As it is the case with ambulatory BP (ABP) monitoring, self-monitoring of BP by patients at home (HBP) also provides multiple BP measurements away from the clinic setting in the usual environment of each individual. Moreover, HBP has been shown to be a reliable alternative to ABP for the diagnosis of white coat and masked hypertension,7 at least as closely associated with target organ damage as ABP8, 9, 10 and a strong predictor of cardiovascular events risk.11 However, it is not known whether arterial stiffness index calculated using home BP measurements is a reliable alternative to AASI. As HBP monitoring is less costly, more widely available and better accepted by patients than ABP monitoring, the application of ‘home arterial stiffness index’ (HASI), if proved reliable, would have considerable potential for wide use in clinical practice.12

This study was designed to test the hypothesis that HASI provides similar information and, therefore, is a useful alternative to AASI for clinical practice.

Methods

Participants

Study subjects were untreated or treated adults referred to an outpatient hypertension clinic for elevated BP. All participants had their BP assessed using a standard protocol for clinic BP (CBP), ABP and HBP monitoring in the context of prospective clinical trials conducted from 1995 to 2008. Antihypertensive treatment should remain unchanged 4 weeks before and throughout the study. Each subject could enter the database for analysis in untreated and treated state, but once per treatment status and with the first set of BP measurements if more than one were available. The study protocol for retrospective analysis of patients’ data has been approved by the hospital scientific committee.

BP measurements

CBP, ABP and HBP measurements were performed within 4 weeks. CBP measurements were taken during one study visit, after at least one pre-study visit. Measurements were taken by physicians who fulfilled the British Hypertension Society Protocol criteria for observers’ agreement in BP measurement.13 Triplicate CBP measurements were performed at each visit after 5 min sitting rest and with at least 1 min between measurements using standard mercury sphygmomanometers (inflatable bladder size 12 cm × 24 cm or 15 cm × 35 cm according to the individuals’ arm circumference).

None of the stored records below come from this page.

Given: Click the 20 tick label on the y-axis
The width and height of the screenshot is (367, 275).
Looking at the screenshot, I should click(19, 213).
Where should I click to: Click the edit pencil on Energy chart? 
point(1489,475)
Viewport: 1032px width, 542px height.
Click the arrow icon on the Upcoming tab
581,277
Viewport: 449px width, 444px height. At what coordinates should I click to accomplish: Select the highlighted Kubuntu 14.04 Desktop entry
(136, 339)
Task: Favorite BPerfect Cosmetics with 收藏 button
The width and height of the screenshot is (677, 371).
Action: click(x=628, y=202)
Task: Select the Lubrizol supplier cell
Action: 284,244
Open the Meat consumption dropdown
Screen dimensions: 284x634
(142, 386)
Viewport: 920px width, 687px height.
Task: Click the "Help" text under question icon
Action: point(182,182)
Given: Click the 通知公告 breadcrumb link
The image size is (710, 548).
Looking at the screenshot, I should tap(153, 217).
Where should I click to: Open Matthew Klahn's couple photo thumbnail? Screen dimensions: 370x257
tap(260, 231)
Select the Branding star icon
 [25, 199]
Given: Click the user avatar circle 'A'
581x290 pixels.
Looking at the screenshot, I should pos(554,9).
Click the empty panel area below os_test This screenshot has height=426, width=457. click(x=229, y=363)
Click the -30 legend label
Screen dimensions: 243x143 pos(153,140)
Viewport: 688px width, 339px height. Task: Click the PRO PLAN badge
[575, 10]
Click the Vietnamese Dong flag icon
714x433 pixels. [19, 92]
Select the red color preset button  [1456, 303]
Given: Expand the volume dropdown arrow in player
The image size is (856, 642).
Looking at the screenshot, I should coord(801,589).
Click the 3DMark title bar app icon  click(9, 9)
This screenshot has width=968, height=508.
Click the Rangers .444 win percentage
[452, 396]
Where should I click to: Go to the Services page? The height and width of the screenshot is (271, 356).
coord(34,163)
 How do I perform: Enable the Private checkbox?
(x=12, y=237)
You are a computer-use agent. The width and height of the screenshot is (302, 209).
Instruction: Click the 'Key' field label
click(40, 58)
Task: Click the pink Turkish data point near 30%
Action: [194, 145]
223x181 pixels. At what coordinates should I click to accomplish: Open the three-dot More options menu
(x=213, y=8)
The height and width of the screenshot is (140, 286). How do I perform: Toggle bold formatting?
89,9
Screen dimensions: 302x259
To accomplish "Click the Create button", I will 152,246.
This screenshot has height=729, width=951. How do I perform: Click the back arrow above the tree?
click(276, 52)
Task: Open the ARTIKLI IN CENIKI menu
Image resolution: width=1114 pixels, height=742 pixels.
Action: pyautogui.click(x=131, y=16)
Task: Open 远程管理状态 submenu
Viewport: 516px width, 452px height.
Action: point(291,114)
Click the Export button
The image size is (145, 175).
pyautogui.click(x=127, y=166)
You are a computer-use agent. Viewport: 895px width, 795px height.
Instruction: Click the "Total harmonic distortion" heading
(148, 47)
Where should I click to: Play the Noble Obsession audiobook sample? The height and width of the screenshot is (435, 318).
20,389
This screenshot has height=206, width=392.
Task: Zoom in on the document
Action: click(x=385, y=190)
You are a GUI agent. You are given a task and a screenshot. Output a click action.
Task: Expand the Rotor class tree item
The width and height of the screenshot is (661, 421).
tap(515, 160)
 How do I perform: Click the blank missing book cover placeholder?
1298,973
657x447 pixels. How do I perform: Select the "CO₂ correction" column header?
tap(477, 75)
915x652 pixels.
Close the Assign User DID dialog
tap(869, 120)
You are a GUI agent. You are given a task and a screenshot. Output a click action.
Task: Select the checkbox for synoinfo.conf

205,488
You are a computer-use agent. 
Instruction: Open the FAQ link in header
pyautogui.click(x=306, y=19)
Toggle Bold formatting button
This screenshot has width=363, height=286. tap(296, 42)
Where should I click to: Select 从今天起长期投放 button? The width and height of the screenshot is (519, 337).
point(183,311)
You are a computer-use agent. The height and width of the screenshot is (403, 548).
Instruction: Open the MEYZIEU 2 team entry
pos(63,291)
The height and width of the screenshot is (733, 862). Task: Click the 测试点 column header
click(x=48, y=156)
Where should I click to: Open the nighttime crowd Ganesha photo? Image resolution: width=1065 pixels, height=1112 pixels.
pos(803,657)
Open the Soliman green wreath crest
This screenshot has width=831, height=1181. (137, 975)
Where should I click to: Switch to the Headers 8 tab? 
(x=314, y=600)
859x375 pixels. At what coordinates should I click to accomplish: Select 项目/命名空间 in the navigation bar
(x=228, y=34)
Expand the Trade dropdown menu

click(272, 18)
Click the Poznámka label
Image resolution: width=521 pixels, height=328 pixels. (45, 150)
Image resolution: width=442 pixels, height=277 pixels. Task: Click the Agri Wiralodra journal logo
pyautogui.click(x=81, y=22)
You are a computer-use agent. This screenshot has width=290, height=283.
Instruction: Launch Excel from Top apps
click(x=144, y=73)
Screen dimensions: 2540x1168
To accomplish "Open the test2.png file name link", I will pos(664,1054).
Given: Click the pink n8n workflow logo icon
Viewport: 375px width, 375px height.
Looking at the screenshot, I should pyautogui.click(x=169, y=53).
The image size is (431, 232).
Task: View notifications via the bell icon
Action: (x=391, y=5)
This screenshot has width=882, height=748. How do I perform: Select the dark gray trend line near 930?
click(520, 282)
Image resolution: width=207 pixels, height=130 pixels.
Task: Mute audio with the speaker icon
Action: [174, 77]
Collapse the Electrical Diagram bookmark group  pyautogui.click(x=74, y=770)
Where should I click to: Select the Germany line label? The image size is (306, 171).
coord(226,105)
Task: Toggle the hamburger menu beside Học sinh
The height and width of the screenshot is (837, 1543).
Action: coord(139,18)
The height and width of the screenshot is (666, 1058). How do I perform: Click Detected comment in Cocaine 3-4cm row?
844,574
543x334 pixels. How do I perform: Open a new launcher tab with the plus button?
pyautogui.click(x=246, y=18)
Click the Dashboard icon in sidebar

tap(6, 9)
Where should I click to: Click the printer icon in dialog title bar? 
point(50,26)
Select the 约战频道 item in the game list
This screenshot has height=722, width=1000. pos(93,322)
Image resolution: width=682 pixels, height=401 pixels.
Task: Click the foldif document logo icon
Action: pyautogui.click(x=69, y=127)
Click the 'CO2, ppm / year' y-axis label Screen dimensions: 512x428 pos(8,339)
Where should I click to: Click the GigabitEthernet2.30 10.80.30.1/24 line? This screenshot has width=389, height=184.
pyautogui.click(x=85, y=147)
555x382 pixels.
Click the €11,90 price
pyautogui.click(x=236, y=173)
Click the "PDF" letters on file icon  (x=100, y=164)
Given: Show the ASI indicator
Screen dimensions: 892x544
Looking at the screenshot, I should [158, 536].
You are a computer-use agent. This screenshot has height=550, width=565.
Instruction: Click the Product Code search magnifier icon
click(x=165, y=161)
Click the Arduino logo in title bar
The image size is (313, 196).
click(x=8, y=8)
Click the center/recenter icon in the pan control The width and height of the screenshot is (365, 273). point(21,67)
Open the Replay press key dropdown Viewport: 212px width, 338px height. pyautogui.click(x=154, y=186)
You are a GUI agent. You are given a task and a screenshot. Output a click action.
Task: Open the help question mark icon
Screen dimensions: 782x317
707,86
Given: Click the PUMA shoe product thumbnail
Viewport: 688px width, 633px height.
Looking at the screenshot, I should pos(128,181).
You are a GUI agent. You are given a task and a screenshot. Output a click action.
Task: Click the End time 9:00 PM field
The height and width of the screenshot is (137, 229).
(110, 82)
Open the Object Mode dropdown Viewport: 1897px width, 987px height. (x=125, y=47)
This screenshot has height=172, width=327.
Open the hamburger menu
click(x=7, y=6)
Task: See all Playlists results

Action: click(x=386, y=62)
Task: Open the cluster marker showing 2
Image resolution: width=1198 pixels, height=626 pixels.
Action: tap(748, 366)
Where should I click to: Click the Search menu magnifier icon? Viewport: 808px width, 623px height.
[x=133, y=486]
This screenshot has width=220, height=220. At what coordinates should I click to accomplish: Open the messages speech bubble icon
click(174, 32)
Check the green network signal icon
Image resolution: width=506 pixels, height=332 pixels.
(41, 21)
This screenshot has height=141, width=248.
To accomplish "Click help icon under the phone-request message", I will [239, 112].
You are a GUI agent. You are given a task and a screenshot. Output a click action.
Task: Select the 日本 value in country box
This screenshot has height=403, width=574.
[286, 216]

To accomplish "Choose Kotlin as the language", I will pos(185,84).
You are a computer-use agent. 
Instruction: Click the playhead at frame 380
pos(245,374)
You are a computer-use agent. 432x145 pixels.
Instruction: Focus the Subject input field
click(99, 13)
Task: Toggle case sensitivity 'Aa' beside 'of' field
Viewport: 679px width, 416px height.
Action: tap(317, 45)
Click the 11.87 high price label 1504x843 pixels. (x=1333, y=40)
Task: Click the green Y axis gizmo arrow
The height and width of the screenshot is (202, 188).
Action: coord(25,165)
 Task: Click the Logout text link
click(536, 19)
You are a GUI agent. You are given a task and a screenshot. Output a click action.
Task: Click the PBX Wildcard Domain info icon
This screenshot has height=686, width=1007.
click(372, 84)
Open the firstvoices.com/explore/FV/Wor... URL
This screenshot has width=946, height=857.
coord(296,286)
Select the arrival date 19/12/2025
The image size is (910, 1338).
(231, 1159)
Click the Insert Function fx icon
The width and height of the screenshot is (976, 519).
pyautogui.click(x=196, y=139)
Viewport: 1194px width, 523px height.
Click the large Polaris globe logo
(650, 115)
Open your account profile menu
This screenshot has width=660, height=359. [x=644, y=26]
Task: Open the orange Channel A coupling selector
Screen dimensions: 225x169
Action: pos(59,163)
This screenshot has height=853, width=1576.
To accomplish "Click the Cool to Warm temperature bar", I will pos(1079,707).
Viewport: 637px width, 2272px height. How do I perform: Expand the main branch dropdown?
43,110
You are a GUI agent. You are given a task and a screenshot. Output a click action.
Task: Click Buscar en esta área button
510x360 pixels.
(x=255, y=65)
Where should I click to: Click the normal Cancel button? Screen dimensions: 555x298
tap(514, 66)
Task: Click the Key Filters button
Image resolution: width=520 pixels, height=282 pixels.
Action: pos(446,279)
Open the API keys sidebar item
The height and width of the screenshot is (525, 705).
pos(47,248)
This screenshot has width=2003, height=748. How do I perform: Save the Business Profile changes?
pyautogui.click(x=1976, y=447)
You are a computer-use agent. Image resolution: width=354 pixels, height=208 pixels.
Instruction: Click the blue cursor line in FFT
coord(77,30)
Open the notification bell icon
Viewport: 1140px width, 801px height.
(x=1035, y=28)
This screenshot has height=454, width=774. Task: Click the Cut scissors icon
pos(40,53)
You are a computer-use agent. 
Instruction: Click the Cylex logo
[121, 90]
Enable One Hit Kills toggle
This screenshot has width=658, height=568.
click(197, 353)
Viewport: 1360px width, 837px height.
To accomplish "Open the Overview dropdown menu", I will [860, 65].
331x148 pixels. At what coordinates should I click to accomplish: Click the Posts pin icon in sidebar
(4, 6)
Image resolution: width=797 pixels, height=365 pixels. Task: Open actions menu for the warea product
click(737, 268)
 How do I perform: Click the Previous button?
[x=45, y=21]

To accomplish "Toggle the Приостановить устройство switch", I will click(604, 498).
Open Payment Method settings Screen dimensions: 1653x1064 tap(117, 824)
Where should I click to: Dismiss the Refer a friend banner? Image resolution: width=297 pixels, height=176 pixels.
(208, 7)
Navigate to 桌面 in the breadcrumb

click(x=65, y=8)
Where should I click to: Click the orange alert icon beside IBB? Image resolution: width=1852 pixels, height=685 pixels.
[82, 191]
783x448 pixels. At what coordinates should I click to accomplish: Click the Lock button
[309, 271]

HBP was monitored on six routine workdays within 2 weeks using validated fully automated electronic devices Omron HEM-705CP or OMRON IC (Omron Healthcare GmbH, Hamburg, Germany; bladder size 12 cm × 23 cm or 14 cm × 28 cm as appropriate). Participants were trained in the conditions of HBP measurement and the use of the devices and were instructed to perform duplicate morning (6–9 AM, before drug intake if treated) and evening (6–9 PM) measurements after 5 min sitting rest and with 1 min between recordings. A form was supplied to the participants to report their HBP values. These data were verified by printing all measurements through the devices’ memory (HEM-705CP) or the PC link function (IC).

ABP was monitored on a routine workday, before or after the HBP monitoring period by using validated oscillometric devices SpaceLabs 90207 or 90217 (SpaceLabs, Redmond, WA, USA; bladder size 12 cm × 23 cm or 14 cm × 30 cm as appropriate; measurements at 15–20-min intervals for 24 h). Subjects were instructed to remain still with their arm extended and relaxed during each measurement. Before each ABP or HBP monitoring session the accuracy of each device was tested against a standard mercury sphygmomanometer by manual activation to ensure that there was no consistent difference of >10 mm Hg in the measured BP (three successive readings; Y connector). Day and night periods were defined according to the individual patients’ diaries. A non-dipping pattern was defined as a <10% fall in systolic and/or diastolic BP during nighttime sleep as compared to awake measurements.

AASI and HASI estimation

The regression slope of diastolic on systolic BP was computed for each individual on the basis of ABP (AASI) and also of HBP readings (HASI). AASI as well as HASI were defined as one minus the respective regression slope. AASI was also computed from awake or asleep BP recordings only (daytime and nighttime AASI, respectively). Symmetrical AASI and HASI were also calculated using the respective formulas: 1−(1−AASI)/r1 and 1−(1−HASI)/r2, with r1 and r2 being the correlation coefficients between systolic and diastolic ABP and HBP values, respectively.14, 15, 16

Statistical analysis

Subjects with less than 11 valid awake or 7 asleep ABP readings or less than 20 valid HBP readings were excluded. The ABP data and additional recorded information from the report files generated by the ABP monitor device were batch imported and organized in a relational database (Microsoft Access 2000; Microsoft, Redmond, WA, USA) using a Visual Basic program. This program, designed by LGR for statistical analysis of ABP-derived data, reads the ASCII text files generated by the ABP monitor and performs multiple data procedures and analyses. Systolic ambulatory and home BP readings <60 or >250 mm Hg or diastolic <30 or >150 mm Hg were excluded, as were ambulatory measurements flagged by the software of the monitors as being technically erroneous. Ambulatory readings taken <20 min after the monitor had been attached to subjects were also excluded because these had been taken in the clinic.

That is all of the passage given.